Admiral James Stavridis

The top U.S. military officer in Europe lost his chance to run the U.S. Navy because of a trip he took aboard a U.S. military aircraft to attend an event sponsored by the Confrérie des Chevaliers du Tastevin, an international society of Burgundy wine enthusiasts.


Admiral James Stavridis has long been a highly-regarded officer, and a favorite to become the chief of naval operations, the Navy’s top commander. That was until the Pentagon inspector general began poking around into the May 8, 2010, trip he took to Dijon, France, from his Belgian headquarters, based on an “anonymous complaint.” Stavridis has traveled some half-million miles since becoming Supreme Allied Command, Europe – SACEUR – in mid-2009.

In a report released Thursday, the IG concluded his trip to Dijon “was for unofficial purposes” and therefore didn’t warrant the use of a government C-37 jet. It was one of four trips of the more than 150 taken by Stavridis that the IG deemed “questionable.”

Key finding:

The IG report is replete with interesting facts to back up that finding. Excerpts:

— A C-37 is capable of transporting a flight crew, communications equipment, up to four passengers in his private cabin (DV cabin), and an additional eight passengers;

— Confrérie des Chevaliers du Tastevin translates from French to English as “The Brotherhood of Knights of Wine Tasting Cups.”  Its original name, in the 18th century, was the “Order of the Drink.”

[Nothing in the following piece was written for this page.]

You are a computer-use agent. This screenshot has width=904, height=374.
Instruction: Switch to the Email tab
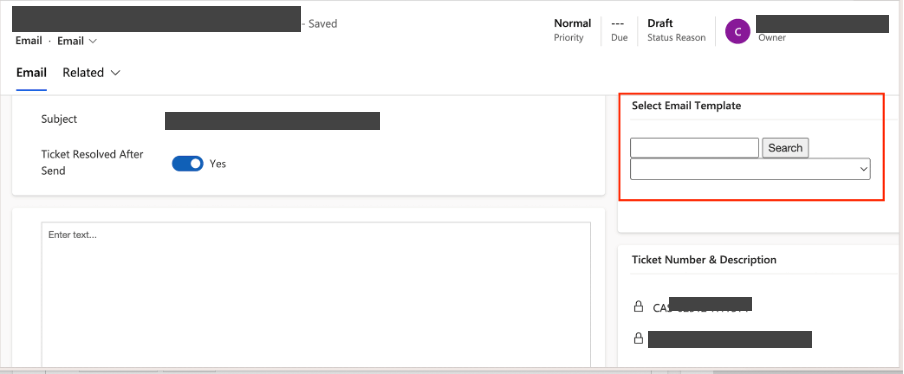pyautogui.click(x=31, y=73)
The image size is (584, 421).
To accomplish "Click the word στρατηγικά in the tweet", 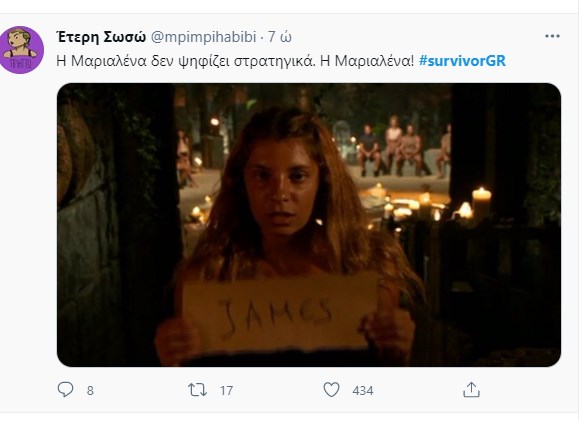I will [x=272, y=61].
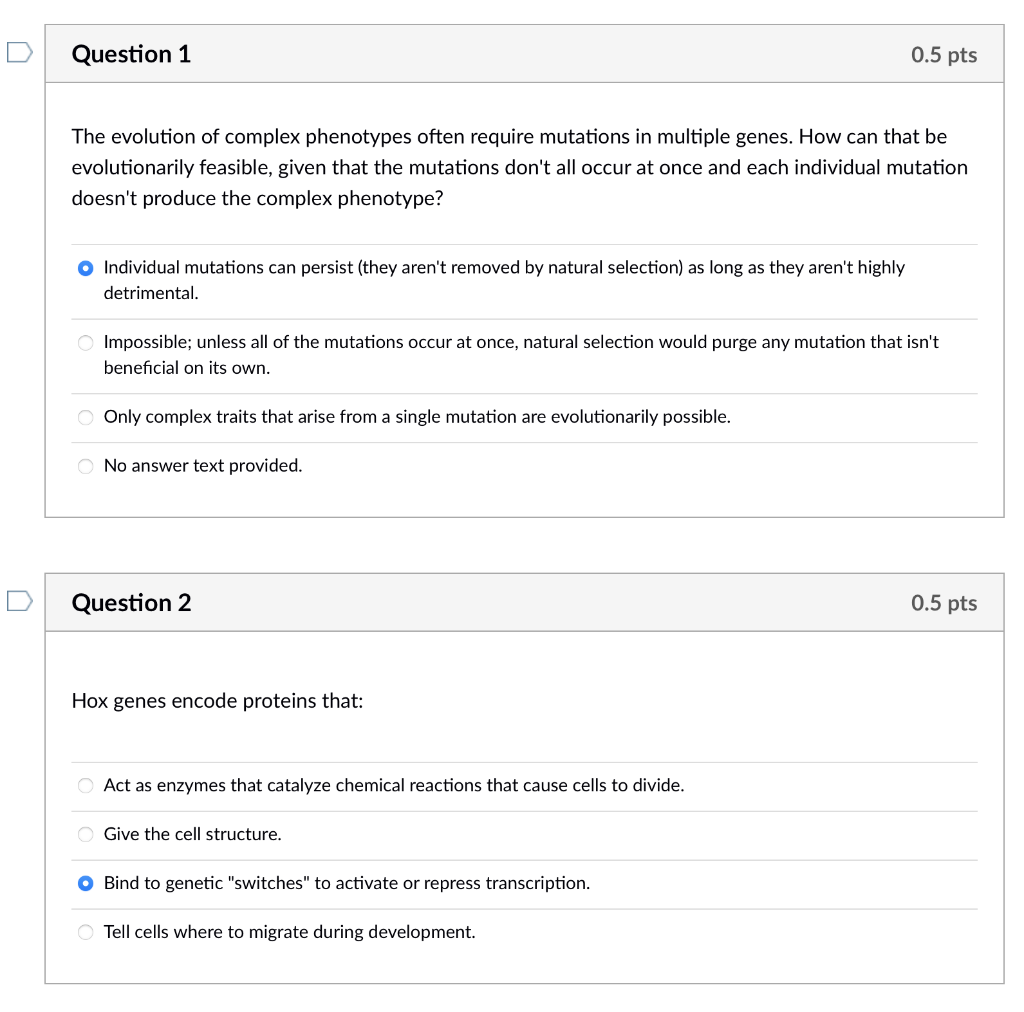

— After ADM and Mrs. Stavridis traveled to Burgundy on annual leave, the vineyard owner contacted  and expressed an interest in sponsoring ADM Stavridis for induction into the Brotherhood

— ADM Michael Mullen, U.S. Navy, Chairman of the Joint Chiefs of Staff, was enthroned in 2009.

— The venue was filled with as good a collection of leaders as one could find at an event in Europe.  It included statesmen, ambassadors, military leaders, industrialists, politicians, and other well-known or well-regarded persons.

— It was a valuable opportunity for SACEUR to speak about NATO to a French and international audience.  They had a NATO cake to honor SACEUR as the “President” of the gathering.  He spoke for 5-7 minutes, in French, and spent most of his time promoting NATO.

— We also found no evidence that ADM Stavridis’ staff requested or obtained a legal opinion concerning the legal authority to travel to Dijon at Government expense.

— After the event ended the travel party intended to return to the hotel for the evening, but due to flight risks posed by eruptions of a volcano in Iceland, the flight crew recommended returning to Belgium that night. ADM Stavridis agreed, and the party departed Dijon in the early morning hours of May 9, 2010.

The IG report continues with reams of detail that can lead a sane person to come to only once conclusion: if this bookkeeping snafu can doom a well-regarded top U.S. military officer like Stavridis, the nation is doomed.